__ASSIGNED TASK__
Using the entries that follow, report the number of lines that include the string "each", without any other text.
⁂
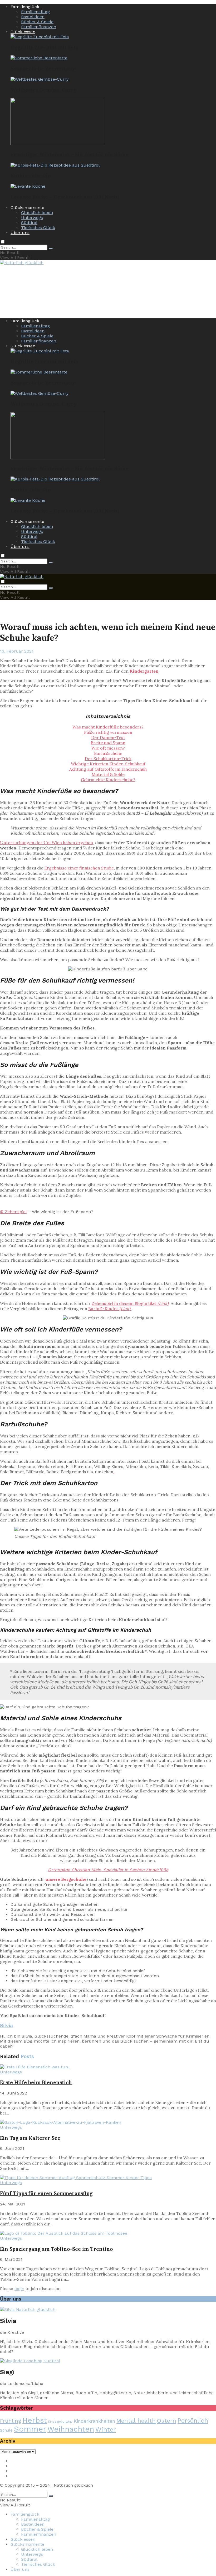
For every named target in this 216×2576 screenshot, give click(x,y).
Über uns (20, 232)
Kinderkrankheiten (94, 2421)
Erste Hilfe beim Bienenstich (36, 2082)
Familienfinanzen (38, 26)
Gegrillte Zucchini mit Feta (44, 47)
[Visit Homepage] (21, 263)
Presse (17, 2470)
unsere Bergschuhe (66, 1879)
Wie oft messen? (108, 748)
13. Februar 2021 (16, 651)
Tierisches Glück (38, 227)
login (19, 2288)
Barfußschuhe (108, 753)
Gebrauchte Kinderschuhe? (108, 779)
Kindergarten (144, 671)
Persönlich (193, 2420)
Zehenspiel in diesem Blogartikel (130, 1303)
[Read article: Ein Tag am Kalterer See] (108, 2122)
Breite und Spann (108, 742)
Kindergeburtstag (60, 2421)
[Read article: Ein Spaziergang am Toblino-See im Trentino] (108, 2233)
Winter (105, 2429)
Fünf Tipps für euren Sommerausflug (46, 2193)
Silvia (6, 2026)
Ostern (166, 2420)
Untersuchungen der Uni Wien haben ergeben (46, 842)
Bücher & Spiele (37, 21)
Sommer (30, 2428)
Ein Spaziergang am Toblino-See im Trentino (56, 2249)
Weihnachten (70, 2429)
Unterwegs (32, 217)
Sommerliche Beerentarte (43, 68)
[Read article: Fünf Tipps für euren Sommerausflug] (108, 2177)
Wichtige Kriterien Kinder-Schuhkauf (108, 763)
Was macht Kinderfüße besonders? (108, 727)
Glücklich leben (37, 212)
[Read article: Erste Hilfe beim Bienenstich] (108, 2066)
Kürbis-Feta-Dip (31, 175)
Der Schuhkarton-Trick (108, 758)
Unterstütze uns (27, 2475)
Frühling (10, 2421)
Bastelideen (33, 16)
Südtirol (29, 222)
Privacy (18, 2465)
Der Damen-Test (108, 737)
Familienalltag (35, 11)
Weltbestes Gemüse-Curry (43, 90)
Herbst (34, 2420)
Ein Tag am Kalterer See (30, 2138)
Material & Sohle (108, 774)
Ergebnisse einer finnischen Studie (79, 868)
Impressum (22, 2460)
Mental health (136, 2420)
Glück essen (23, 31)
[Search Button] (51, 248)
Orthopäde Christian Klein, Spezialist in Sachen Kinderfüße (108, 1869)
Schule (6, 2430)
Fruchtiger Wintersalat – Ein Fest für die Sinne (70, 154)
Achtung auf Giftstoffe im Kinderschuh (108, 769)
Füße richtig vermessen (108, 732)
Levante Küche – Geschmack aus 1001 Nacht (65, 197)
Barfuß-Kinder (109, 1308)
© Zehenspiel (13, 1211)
⁂
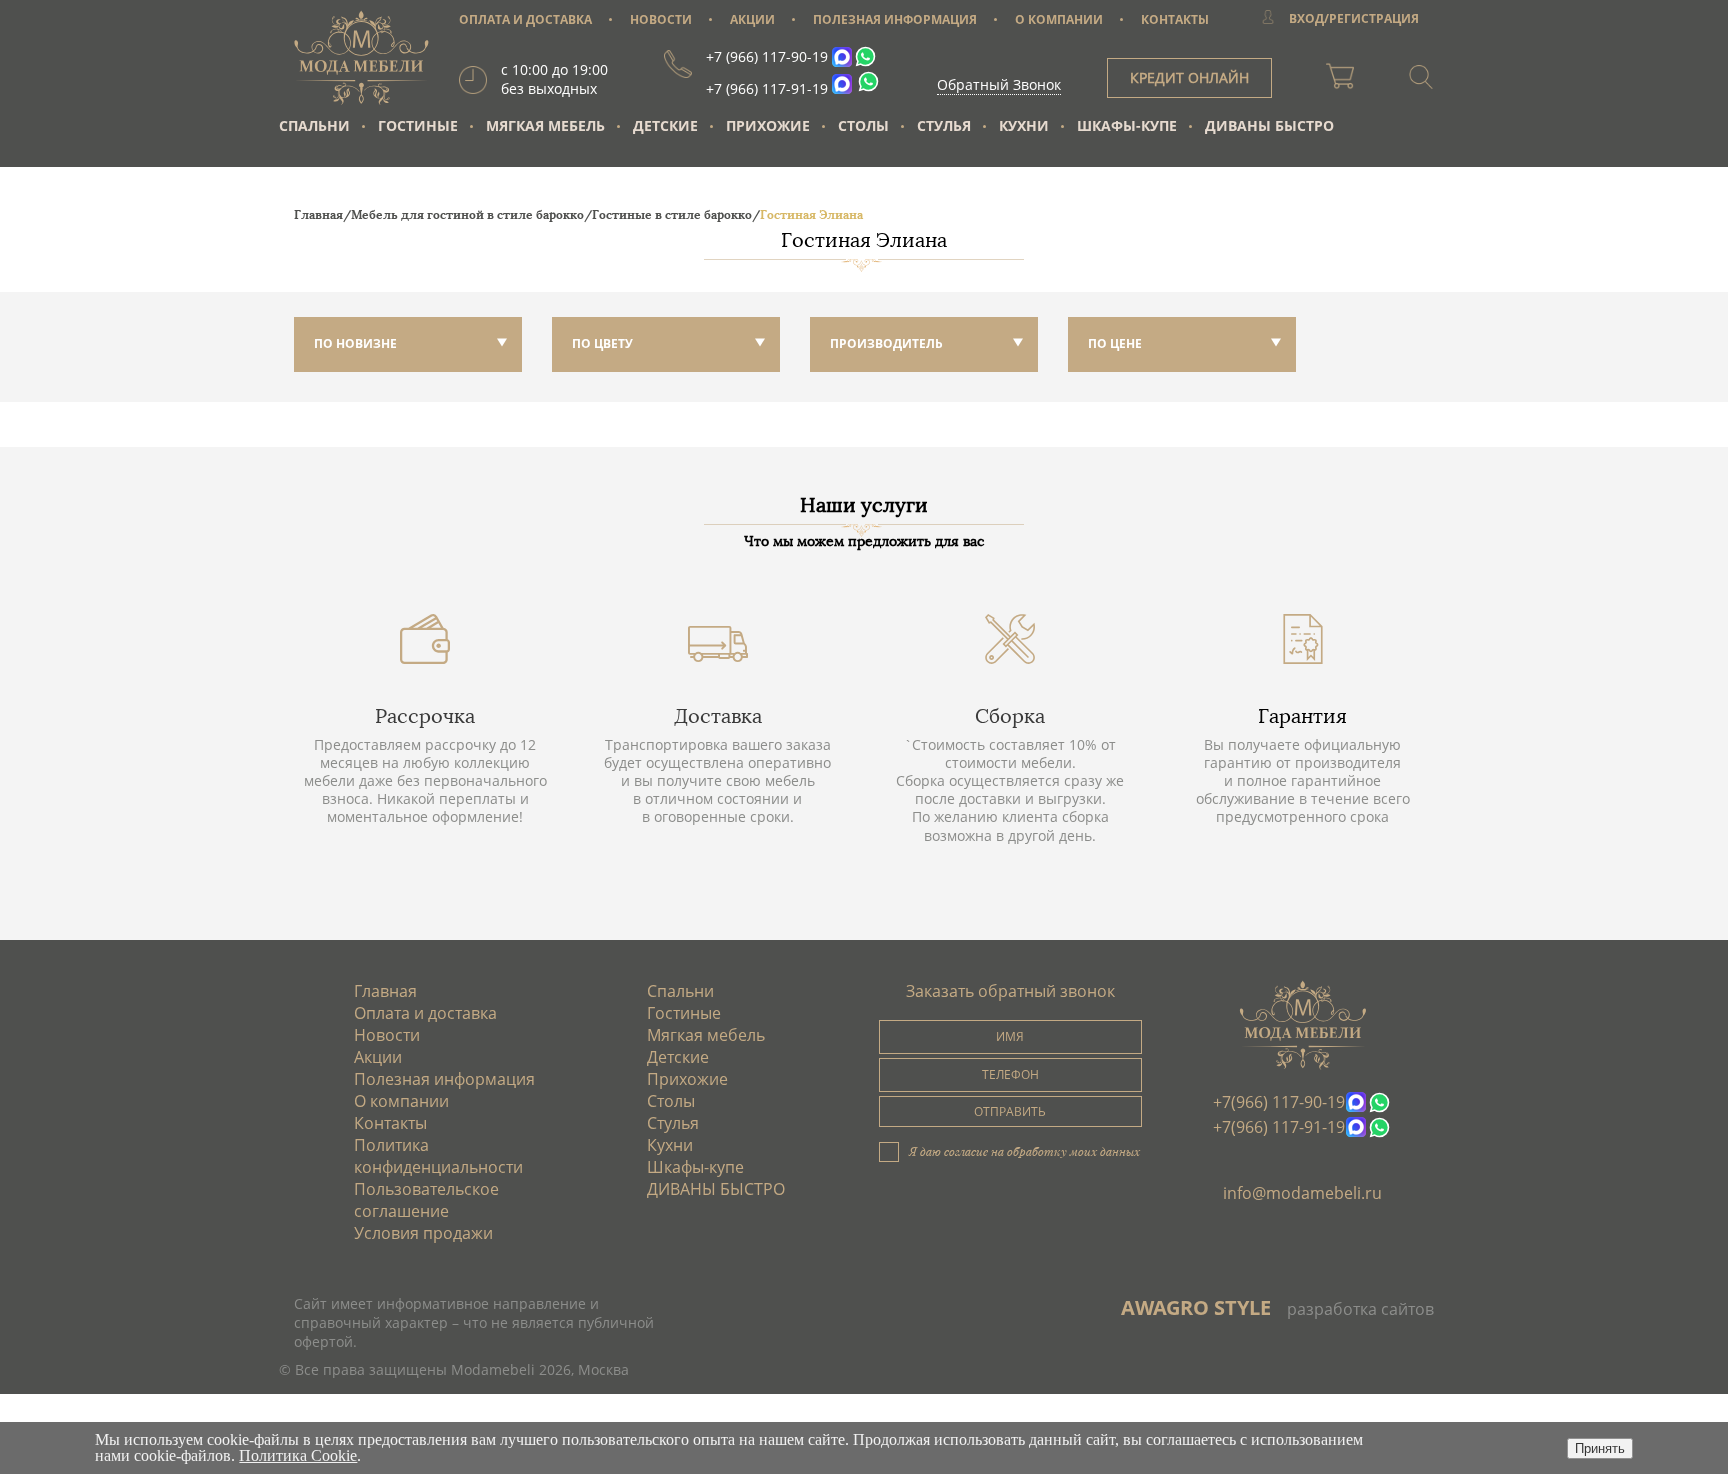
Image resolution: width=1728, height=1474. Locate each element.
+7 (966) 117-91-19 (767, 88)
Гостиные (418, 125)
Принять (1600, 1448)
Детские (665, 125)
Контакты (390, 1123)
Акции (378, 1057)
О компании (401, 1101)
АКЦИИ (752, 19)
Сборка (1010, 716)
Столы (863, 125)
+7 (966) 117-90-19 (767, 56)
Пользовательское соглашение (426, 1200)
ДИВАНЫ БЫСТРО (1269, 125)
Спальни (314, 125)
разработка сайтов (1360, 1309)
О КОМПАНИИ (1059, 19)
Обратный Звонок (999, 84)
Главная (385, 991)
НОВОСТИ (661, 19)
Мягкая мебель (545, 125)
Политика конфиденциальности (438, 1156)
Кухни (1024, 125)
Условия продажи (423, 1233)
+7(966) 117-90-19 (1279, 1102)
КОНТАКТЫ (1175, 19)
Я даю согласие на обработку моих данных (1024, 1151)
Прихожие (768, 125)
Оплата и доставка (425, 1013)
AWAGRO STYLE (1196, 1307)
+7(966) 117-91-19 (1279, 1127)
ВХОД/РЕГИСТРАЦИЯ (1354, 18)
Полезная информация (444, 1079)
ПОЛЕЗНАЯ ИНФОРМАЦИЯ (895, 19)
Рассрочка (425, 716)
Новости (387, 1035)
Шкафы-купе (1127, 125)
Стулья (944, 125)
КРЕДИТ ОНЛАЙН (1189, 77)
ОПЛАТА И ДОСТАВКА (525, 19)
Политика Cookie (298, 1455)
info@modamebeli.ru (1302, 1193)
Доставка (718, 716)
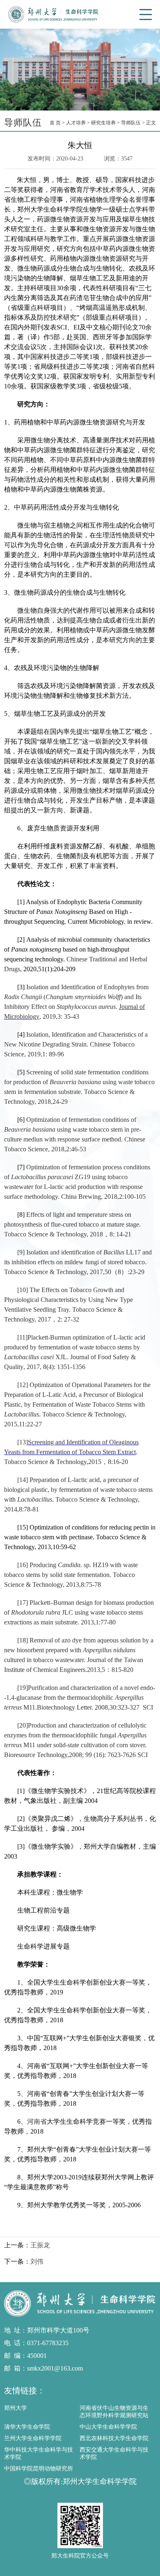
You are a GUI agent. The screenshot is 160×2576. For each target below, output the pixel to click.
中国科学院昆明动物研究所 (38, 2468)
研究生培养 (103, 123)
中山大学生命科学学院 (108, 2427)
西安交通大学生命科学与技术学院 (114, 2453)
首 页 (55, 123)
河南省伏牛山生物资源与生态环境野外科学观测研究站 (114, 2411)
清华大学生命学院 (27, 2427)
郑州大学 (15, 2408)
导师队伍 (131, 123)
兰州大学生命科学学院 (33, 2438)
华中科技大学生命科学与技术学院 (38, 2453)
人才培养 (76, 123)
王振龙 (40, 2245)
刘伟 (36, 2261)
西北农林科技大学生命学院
⁂
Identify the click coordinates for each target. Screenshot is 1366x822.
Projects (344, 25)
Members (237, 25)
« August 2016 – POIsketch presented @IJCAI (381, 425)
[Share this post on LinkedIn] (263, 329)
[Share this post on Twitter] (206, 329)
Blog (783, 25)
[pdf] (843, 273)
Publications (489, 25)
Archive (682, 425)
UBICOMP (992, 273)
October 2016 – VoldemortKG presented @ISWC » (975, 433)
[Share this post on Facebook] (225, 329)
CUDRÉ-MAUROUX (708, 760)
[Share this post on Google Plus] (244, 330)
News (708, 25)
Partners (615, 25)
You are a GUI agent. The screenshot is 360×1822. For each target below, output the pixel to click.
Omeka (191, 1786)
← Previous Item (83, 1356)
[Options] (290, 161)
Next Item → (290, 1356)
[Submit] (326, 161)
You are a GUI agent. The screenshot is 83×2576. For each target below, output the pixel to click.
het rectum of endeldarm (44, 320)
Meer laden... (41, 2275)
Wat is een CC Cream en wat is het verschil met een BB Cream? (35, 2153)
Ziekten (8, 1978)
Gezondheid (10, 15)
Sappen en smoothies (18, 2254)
⁂
__OUTPUT__
5